Non-GAAP Financial Information
Certain financial measures in this press release are prepared in accordance with U.S. Generally Accepted Accounting Principles (“GAAP”). In addition, we have presented adjusted earnings before interest, taxes, depreciation and amortization (“Adjusted EBITDA”), which is a non-GAAP financial metric that excludes certain non-cash and non-recurring items. Management uses Adjusted EBITDA to establish operational goals, and believes that this metric may assist investors in evaluating the results of our business and analyzing the underlying trends over time. In addition, our creditors may monitor this metric to measure compliance with certain financial covenants in our lending agreements, or assess the operating and cash flow performance of our business. Investors should consider our non-GAAP Adjusted EBITDA in addition to, and not as a substitute for, or as superior to, financial metrics prepared in accordance with GAAP. A reconciliation of our non-GAAP Adjusted EBITDA to our GAAP-based net income or loss has been included in the appendix to this press release. We have also included explanations about our use of Adjusted EBITDA and a detailed description of the adjustments made.
Fresh Start Accounting
On May 12, 2011 we implemented a recapitalization transaction which, among other things, eliminated our $250 million 7.75% Senior Subordinated Notes due in 2014 and $16 million of related interest obligations in exchange for new common shares in Angiotech (the “Recapitalization Transaction”). In connection with this Recapitalization Transaction, we were required to adopt fresh start accounting in accordance with ASC # 852Reorganization on April 30, 2011 (the “Convenience Date”). The adoption of fresh start accounting resulted in a new entity for financial reporting purposes. Angiotech is therefore referred to as the “Predecessor Company” for all periods preceding the Convenience Date and the “Successor Company” for all periods subsequent to the Convenience Date. However, we believe that the comparison of results from the three and six months ended June 30, 2012 and 2011 still provides the best comparison and analysis of our operating results.

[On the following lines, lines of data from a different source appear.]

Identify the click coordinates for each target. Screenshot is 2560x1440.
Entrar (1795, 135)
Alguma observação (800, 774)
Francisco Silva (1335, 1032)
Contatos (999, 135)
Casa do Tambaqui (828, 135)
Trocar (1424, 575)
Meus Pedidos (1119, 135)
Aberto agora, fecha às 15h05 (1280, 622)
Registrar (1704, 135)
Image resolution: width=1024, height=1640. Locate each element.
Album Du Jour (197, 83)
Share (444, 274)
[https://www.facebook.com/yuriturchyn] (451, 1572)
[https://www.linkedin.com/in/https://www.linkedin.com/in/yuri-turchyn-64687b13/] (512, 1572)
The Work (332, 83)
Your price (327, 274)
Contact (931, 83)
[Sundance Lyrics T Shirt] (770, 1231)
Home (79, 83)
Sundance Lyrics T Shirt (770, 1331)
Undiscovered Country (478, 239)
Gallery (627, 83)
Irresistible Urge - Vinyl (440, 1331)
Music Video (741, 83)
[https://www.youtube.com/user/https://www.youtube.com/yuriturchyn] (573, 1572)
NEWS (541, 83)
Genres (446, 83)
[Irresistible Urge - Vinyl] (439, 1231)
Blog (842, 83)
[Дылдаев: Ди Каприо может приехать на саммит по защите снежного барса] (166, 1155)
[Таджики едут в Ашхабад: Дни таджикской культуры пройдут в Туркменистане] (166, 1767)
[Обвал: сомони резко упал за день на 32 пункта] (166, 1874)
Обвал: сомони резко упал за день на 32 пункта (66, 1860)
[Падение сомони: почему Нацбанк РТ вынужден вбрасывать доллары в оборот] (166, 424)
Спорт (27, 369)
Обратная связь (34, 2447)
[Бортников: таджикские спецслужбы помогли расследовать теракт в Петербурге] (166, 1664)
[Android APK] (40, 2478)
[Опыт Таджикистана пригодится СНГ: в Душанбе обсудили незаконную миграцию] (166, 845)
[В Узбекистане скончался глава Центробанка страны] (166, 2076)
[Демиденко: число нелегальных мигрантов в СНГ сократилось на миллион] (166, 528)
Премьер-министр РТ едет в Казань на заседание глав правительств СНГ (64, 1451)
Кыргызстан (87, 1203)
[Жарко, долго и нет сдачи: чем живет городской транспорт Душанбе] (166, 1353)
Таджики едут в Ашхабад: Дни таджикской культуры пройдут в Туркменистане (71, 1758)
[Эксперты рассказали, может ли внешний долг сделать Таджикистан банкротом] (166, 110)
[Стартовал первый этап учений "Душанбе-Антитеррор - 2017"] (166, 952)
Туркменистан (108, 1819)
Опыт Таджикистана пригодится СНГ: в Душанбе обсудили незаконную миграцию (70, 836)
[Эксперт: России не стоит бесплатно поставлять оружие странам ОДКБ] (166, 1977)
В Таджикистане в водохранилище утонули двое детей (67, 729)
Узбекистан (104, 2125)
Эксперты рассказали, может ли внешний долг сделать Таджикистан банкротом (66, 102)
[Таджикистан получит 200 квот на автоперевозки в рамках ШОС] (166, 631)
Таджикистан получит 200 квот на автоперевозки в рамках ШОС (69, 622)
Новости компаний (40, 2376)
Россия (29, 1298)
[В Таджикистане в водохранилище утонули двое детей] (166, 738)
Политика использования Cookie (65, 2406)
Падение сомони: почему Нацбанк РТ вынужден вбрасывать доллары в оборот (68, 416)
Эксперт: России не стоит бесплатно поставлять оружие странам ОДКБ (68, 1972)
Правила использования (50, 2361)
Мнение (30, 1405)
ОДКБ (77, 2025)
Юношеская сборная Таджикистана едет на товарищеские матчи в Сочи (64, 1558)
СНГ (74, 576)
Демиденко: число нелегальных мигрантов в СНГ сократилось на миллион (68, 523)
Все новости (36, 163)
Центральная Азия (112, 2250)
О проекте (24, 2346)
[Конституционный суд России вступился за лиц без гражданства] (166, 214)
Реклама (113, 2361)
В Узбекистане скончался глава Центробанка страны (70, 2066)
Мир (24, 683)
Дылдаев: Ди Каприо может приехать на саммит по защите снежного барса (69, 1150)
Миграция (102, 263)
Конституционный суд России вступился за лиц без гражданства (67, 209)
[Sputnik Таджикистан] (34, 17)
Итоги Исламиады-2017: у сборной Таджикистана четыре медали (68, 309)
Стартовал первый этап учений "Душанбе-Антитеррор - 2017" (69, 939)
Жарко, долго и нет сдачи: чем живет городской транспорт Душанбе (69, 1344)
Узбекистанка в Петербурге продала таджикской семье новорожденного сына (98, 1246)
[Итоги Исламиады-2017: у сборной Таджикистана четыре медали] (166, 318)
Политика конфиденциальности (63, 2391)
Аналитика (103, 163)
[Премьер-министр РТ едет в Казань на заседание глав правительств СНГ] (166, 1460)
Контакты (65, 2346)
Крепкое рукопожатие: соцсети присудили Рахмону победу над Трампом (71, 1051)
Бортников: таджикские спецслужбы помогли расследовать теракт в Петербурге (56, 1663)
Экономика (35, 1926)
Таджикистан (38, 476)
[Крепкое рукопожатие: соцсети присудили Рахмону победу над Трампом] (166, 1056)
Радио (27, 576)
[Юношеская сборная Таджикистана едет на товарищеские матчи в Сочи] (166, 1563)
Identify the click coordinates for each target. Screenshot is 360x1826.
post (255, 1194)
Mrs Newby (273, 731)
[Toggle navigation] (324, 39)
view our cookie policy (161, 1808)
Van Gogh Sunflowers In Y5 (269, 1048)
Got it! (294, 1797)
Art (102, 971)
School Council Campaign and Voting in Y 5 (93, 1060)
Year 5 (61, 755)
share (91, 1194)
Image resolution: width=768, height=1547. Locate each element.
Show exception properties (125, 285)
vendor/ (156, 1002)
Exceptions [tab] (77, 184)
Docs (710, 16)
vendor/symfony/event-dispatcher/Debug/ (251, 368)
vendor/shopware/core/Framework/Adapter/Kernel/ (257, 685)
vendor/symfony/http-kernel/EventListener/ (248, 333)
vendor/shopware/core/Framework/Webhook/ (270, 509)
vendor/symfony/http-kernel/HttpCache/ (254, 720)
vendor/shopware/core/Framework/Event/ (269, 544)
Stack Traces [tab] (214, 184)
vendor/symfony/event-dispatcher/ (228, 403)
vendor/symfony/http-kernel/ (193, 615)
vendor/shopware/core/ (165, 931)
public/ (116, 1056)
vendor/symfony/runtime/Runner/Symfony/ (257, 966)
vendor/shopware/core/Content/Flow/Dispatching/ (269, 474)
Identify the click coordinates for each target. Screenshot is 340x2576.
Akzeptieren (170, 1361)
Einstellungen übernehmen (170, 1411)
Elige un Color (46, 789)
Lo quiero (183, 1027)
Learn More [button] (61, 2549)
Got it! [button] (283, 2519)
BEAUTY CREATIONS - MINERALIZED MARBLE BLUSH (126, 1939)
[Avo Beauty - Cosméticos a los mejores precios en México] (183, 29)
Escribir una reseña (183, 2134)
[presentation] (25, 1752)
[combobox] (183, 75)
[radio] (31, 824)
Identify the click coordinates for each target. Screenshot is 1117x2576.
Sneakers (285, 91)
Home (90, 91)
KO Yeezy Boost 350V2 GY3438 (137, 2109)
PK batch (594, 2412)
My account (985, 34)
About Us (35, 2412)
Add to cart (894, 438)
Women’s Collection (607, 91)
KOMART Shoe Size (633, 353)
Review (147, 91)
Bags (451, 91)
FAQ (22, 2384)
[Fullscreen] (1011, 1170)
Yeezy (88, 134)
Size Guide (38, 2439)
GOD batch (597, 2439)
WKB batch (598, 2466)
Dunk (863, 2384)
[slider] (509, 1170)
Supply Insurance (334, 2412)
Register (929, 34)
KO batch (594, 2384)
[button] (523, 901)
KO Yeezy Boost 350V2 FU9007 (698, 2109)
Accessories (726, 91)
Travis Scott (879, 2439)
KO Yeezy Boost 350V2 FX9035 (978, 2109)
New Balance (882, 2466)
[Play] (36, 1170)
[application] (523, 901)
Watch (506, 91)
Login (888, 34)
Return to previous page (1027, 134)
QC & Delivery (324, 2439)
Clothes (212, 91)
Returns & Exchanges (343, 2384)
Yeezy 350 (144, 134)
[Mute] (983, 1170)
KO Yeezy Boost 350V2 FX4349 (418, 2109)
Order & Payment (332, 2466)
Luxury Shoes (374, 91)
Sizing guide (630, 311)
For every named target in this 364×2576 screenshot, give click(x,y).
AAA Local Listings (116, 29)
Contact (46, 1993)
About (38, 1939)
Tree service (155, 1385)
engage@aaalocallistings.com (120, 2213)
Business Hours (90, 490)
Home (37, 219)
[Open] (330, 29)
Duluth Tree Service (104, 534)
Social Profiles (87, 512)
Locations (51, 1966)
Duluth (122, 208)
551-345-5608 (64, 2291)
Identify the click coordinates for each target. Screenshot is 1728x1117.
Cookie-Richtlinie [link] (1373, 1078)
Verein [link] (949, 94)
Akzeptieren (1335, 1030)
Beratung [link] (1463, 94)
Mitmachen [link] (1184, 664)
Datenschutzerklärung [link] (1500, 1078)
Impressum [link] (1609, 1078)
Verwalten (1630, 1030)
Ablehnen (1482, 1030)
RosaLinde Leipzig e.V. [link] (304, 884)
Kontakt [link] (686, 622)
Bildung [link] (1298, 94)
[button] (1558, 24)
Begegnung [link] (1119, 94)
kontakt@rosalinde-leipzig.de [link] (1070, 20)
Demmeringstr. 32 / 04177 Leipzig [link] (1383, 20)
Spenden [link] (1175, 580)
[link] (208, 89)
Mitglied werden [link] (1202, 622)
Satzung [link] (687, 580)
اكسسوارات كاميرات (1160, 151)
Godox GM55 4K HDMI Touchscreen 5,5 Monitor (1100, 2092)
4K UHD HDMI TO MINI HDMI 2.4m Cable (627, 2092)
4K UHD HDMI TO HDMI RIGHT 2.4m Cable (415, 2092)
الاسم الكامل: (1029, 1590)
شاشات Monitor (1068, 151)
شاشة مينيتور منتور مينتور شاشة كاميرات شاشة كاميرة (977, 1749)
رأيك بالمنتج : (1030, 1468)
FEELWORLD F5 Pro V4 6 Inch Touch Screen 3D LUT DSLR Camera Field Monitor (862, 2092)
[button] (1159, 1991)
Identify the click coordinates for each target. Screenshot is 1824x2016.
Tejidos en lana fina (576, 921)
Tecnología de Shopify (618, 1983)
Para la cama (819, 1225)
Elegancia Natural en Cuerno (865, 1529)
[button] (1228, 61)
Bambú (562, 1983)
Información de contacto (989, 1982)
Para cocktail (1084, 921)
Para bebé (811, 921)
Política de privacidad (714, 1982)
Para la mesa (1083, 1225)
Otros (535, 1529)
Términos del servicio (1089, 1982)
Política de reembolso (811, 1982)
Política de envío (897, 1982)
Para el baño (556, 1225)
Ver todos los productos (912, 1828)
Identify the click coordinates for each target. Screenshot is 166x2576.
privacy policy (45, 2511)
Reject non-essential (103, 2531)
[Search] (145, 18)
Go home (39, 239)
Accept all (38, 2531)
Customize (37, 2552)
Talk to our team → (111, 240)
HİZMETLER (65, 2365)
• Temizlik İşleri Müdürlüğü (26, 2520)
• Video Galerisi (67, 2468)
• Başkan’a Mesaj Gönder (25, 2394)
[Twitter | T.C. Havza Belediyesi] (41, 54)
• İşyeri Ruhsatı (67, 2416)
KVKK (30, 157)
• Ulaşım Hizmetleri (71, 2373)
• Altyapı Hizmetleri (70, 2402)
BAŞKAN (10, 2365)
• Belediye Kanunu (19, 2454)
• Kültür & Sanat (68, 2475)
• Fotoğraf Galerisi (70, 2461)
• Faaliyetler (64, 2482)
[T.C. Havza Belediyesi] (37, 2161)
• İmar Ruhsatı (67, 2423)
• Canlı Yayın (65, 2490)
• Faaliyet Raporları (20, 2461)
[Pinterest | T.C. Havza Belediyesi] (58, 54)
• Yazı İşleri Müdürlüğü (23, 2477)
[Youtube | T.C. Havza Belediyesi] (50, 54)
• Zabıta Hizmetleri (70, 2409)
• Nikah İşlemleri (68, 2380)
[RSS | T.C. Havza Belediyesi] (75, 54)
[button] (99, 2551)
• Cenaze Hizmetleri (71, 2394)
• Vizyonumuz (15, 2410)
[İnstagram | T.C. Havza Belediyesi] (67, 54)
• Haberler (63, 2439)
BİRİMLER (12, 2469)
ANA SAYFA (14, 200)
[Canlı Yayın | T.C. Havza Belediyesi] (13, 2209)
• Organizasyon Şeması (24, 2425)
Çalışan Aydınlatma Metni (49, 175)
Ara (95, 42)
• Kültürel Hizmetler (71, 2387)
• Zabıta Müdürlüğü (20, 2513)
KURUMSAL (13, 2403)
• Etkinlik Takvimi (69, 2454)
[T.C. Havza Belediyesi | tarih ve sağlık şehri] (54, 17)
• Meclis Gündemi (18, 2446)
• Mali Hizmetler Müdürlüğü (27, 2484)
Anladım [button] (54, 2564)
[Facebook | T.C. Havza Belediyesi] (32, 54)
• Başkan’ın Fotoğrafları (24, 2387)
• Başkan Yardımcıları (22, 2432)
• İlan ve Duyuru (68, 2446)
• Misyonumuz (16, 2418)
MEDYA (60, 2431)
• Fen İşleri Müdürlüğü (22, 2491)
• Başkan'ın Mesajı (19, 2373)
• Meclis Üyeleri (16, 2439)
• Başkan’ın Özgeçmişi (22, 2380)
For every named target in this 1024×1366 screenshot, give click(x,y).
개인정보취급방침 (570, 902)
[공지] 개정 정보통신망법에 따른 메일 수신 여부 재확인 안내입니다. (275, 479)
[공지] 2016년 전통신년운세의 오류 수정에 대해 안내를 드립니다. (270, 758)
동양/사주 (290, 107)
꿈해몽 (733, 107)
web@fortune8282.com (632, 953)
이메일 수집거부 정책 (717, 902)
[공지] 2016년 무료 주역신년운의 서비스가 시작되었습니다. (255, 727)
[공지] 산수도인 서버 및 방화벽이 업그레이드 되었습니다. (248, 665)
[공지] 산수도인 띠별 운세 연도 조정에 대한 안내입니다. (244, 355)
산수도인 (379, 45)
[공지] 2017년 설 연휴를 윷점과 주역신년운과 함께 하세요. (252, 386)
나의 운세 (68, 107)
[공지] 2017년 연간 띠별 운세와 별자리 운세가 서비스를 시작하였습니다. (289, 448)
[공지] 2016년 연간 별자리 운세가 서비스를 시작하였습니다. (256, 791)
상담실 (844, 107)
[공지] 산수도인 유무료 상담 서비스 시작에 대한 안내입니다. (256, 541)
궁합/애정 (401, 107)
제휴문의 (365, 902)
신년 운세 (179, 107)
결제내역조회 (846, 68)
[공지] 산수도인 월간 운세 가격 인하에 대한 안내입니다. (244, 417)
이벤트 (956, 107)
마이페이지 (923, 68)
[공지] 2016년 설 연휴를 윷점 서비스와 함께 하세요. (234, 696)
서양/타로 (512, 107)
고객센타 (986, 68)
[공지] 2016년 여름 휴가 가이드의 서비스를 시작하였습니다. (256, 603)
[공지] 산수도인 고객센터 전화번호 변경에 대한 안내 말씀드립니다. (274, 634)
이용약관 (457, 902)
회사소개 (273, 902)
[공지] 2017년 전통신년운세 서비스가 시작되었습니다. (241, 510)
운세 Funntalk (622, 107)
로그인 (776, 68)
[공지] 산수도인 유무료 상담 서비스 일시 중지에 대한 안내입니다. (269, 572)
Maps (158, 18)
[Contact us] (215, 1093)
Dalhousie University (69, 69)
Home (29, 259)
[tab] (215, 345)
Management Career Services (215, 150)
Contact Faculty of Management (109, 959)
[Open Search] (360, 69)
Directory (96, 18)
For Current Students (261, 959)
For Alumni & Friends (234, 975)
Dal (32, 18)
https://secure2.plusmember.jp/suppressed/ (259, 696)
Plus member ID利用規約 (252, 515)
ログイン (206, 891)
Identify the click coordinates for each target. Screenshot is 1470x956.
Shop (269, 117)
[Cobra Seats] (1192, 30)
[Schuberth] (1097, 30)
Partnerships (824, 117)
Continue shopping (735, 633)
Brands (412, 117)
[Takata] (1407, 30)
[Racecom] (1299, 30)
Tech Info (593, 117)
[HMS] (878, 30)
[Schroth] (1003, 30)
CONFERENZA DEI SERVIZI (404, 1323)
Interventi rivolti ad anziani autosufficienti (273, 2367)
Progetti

Upon implementation of fresh start accounting, the estimated reorganization value was allocated to our assets based on their estimated fair values; the deficit, additional paid-in-capital and other comprehensive income balances were eliminated; and debt and equity balances were revalued at their estimated fair values. Our estimated reorganization value was determined in collaboration with an independent financial advisor specifically for the purposes of fresh start accounting. As our estimated reorganization value is inherently subject to significant uncertainties, there is no assurance that the estimates and assumptions used in these valuations will be realized and actual results may differ materially. After the estimated reorganization value was assigned to tangible assets and identifiable intangible assets, the excess of the estimated reorganization value over and above the identifiable net asset values was recorded as goodwill.
For further discussion of fresh start accounting and its impact on historical operating results, please refer to our audited consolidated financial statements and Management, Discussion and Analysis for the eight months ended December 31, 2011 filed on Form 10-K with the SEC on March 29, 2012.